Hors qu’elle branle un peu la tête, et cela lui vient d’avoir trop mangé d’ambre autrefois, elle ne choque point encore, quoiqu’elle ait près de soixante-dix ans[1]. Elle a le teint beau, et les sottes gens ont dit que c’étoit pour cela qu’elle ne vouloit point voir le feu, comme s’il n’y avoit point d’écrans au monde. Elle dit que ce qu’elle souhaiteroit le plus pour sa personne, ce seroit de se pouvoir chauffer tout son saoul. Elle alla à la campagne l’automne passé, qu’il ne faisoit ni froid ni chaud ; mais cela lui arrive rarement, et ce n’étoit qu’à une demi-lieue de Paris. Une maladie lui rendit les lèvres d’une vilaine couleur ; depuis elle y a toujours mis du rouge. J’aimerois mieux qu’elle n’y mît rien. Au reste, elle a l’esprit aussi net, et la mémoire aussi présente que si elle n’avoit que trente ans.
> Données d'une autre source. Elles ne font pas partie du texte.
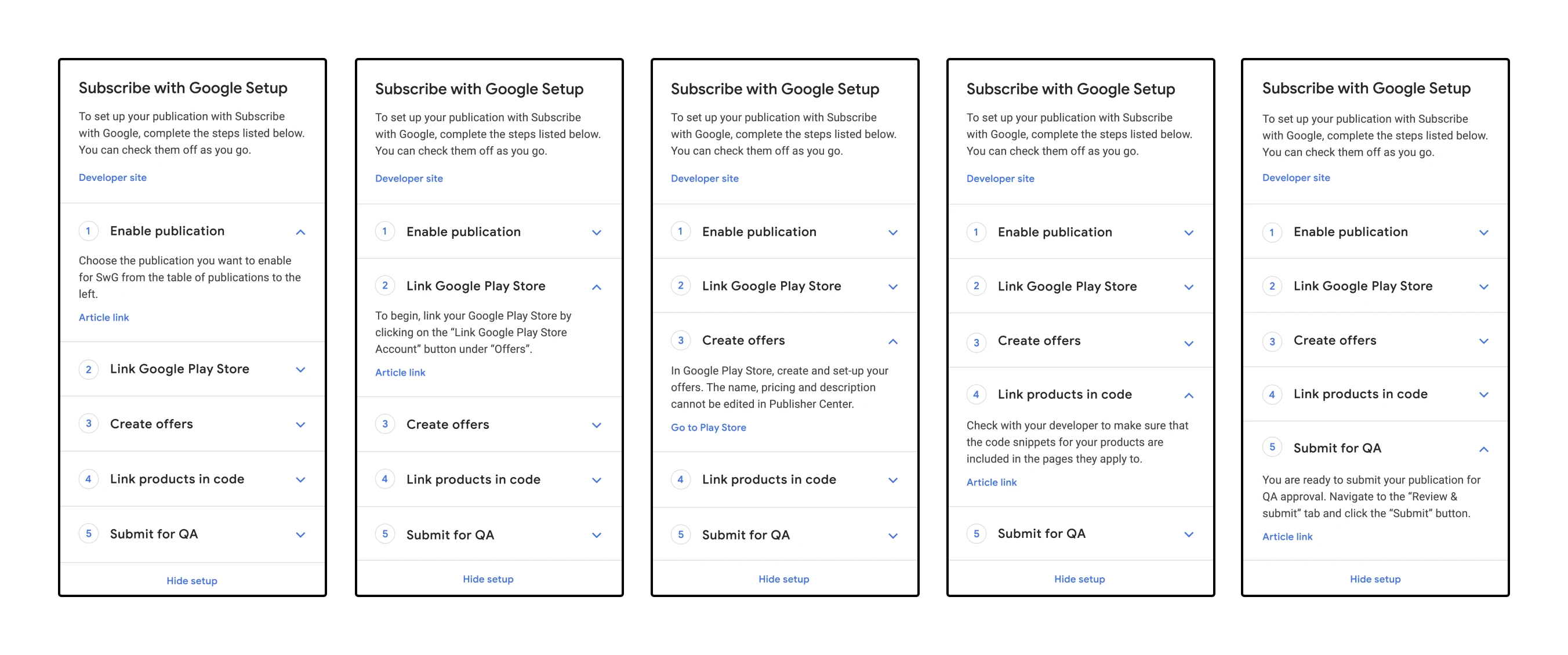Open the Article link under Submit for QA
The height and width of the screenshot is (655, 1568).
click(1287, 536)
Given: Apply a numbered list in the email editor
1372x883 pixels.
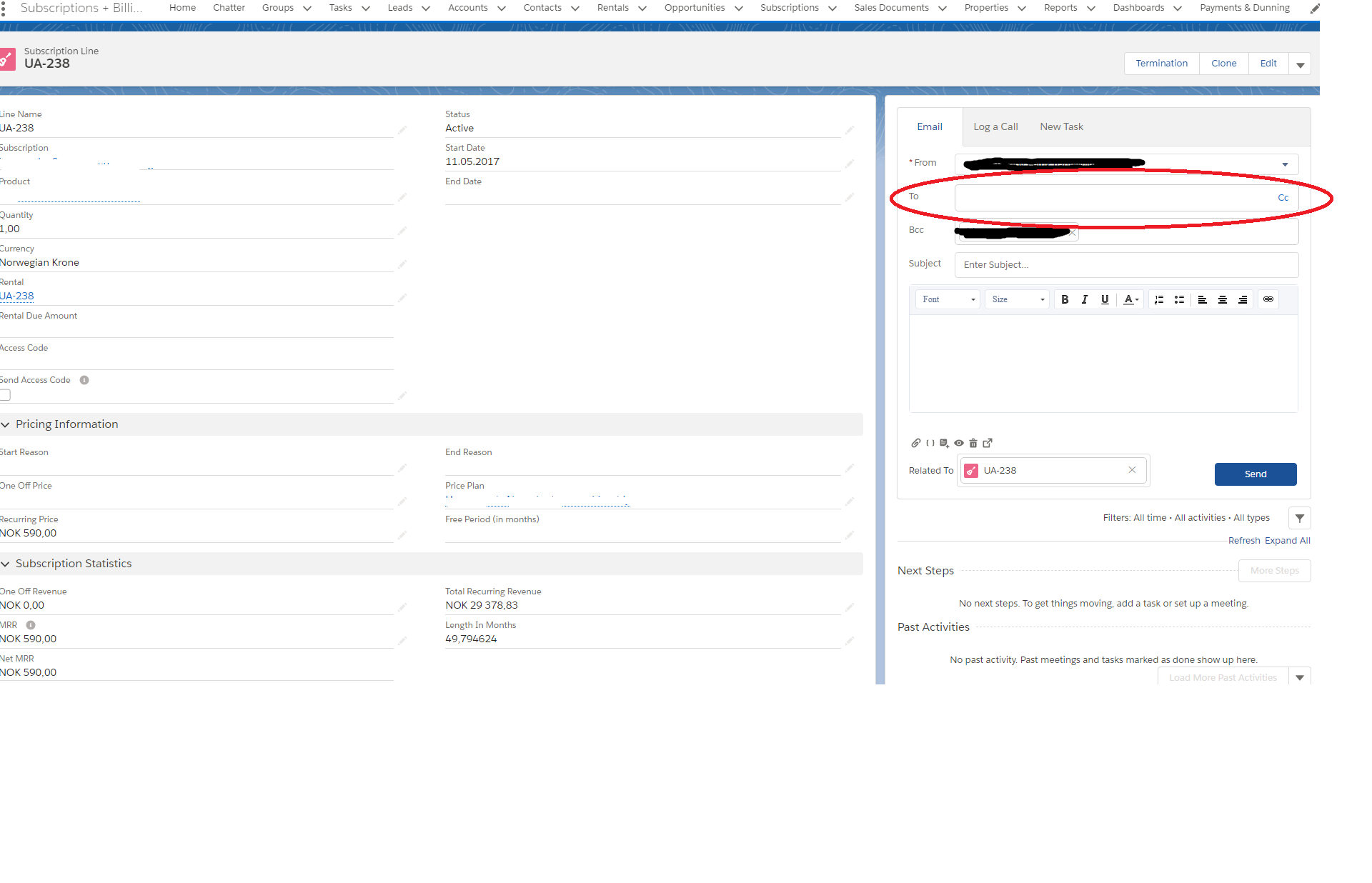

C’est d’elle que je tiens la plus grande et la meilleure partie de ce que j’ai écrit et de ce que j’écrirai dans ce livre. Elle lit toute une journée sans la moindre incommodité, et c’est ce qui la divertit le plus. Je la trouve un peu trop persuadée, pour ne rien dire de pis, que la maison des Savelli est la meilleure maison du monde.

  1. Elle a vécu soixante-dix-huit ans, et n’avoit rien de dégoûtant. (T.) — La marquise de Rambouillet mourut le 27 décembre 1665 ; ainsi Tallemant a écrit en 1657 cette partie de ses Mémoires.